### EXERCISE AIM
Start at the line in the entries below that contains "2022年12月 (281, 1382)", stop at the line that contains "2021年12月 (281, 1500)", and output exactly the lines in that span, both ends included.

### DATASET RECORDS
========================================================================
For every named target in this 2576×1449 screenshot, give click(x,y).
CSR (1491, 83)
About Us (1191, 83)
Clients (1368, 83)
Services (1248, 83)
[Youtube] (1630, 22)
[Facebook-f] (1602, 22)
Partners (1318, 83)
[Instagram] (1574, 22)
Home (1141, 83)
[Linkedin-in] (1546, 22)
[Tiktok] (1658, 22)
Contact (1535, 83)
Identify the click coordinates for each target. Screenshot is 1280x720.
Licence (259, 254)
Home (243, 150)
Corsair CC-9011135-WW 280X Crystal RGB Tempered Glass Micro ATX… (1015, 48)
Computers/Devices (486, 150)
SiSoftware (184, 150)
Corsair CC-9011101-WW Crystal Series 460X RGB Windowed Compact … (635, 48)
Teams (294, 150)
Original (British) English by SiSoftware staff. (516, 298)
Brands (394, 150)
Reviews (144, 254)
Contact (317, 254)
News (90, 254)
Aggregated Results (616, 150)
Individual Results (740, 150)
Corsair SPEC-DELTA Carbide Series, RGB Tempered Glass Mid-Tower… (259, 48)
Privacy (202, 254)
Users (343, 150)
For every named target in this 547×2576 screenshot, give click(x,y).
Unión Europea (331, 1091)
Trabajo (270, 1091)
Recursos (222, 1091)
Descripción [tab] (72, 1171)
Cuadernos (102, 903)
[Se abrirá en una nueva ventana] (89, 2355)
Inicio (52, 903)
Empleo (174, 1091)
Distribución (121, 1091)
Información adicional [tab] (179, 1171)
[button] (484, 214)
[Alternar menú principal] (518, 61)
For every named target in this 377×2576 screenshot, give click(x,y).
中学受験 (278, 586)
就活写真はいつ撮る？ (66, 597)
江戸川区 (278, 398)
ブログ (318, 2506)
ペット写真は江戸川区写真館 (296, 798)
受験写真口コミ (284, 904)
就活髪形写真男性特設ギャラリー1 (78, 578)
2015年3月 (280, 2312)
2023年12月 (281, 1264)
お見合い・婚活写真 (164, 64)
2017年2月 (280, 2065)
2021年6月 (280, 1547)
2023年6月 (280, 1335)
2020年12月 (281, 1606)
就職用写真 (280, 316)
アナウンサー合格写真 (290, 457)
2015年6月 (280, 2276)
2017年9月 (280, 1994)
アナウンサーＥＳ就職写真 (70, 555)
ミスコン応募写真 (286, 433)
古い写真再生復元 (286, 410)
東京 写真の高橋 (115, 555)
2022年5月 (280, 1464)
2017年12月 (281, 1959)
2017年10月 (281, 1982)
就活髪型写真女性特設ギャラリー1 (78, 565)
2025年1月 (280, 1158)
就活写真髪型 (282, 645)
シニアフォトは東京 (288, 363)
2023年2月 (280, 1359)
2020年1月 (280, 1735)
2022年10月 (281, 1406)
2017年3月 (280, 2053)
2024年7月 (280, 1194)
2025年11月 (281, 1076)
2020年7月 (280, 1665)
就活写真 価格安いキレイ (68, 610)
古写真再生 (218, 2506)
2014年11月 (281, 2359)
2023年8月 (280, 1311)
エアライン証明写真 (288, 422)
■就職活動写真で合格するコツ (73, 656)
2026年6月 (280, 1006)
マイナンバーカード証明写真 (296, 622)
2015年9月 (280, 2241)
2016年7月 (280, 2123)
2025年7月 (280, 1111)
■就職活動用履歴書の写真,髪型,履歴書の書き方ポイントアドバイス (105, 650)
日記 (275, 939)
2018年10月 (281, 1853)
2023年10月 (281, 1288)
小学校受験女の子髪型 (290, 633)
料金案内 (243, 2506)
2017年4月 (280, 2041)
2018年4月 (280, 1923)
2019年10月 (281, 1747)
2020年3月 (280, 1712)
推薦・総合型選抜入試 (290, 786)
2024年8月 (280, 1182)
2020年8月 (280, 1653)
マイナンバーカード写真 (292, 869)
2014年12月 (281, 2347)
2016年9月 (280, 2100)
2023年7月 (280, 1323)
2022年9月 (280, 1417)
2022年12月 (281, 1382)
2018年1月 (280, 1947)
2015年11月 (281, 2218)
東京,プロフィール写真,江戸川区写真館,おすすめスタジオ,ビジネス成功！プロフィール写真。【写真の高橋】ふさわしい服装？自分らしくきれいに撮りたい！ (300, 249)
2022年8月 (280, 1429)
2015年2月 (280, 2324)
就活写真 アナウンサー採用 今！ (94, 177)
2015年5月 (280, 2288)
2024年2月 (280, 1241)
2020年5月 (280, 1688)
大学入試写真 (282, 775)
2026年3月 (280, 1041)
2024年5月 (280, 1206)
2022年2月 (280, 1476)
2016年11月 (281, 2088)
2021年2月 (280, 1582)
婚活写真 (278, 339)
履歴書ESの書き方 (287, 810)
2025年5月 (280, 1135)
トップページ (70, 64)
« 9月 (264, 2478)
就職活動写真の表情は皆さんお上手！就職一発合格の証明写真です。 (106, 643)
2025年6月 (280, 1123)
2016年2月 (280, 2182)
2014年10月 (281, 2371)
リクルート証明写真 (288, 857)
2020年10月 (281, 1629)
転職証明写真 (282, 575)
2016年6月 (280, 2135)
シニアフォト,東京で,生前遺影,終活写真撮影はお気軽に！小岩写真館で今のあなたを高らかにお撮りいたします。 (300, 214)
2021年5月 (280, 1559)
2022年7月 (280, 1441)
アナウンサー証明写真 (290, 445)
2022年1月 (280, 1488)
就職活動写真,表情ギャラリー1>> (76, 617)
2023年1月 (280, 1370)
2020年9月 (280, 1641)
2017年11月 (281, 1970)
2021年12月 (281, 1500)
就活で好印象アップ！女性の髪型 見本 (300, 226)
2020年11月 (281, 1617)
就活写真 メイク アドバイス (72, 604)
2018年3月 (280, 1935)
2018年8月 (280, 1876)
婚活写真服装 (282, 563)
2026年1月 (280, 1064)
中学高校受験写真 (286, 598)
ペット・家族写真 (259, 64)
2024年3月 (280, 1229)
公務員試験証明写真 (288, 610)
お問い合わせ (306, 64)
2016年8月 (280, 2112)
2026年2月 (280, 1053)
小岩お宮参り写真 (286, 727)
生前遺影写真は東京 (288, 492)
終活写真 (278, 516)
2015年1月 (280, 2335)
========================================================================
### ANSWER FOR THIS EXERCISE
2022年12月 (281, 1382)
2018年1月 (280, 1947)
2015年11月 (281, 2218)
東京,プロフィール写真,江戸川区写真館,おすすめスタジオ,ビジネス成功！プロフィール写真。【写真の高橋】ふさわしい服装？自分らしくきれいに撮りたい！ (300, 249)
2022年8月 (280, 1429)
2015年2月 (280, 2324)
就活写真 アナウンサー採用 今！ (94, 177)
2015年5月 (280, 2288)
2024年2月 (280, 1241)
2020年5月 (280, 1688)
大学入試写真 (282, 775)
2026年3月 (280, 1041)
2024年5月 (280, 1206)
2022年2月 (280, 1476)
2016年11月 (281, 2088)
2021年2月 (280, 1582)
婚活写真 (278, 339)
履歴書ESの書き方 (287, 810)
2025年5月 (280, 1135)
トップページ (70, 64)
« 9月 (264, 2478)
就職活動写真の表情は皆さんお上手！就職一発合格の証明写真です。 (106, 643)
2025年6月 (280, 1123)
2016年2月 (280, 2182)
2014年10月 (281, 2371)
リクルート証明写真 (288, 857)
2020年10月 (281, 1629)
転職証明写真 (282, 575)
2016年6月 (280, 2135)
シニアフォト,東京で,生前遺影,終活写真撮影はお気軽に！小岩写真館で今のあなたを高らかにお撮りいたします。 (300, 214)
2021年5月 (280, 1559)
2022年7月 (280, 1441)
アナウンサー証明写真 (290, 445)
2022年1月 (280, 1488)
就職活動写真,表情ギャラリー1>> (76, 617)
2023年1月 (280, 1370)
2020年9月 (280, 1641)
2017年11月 (281, 1970)
2021年12月 (281, 1500)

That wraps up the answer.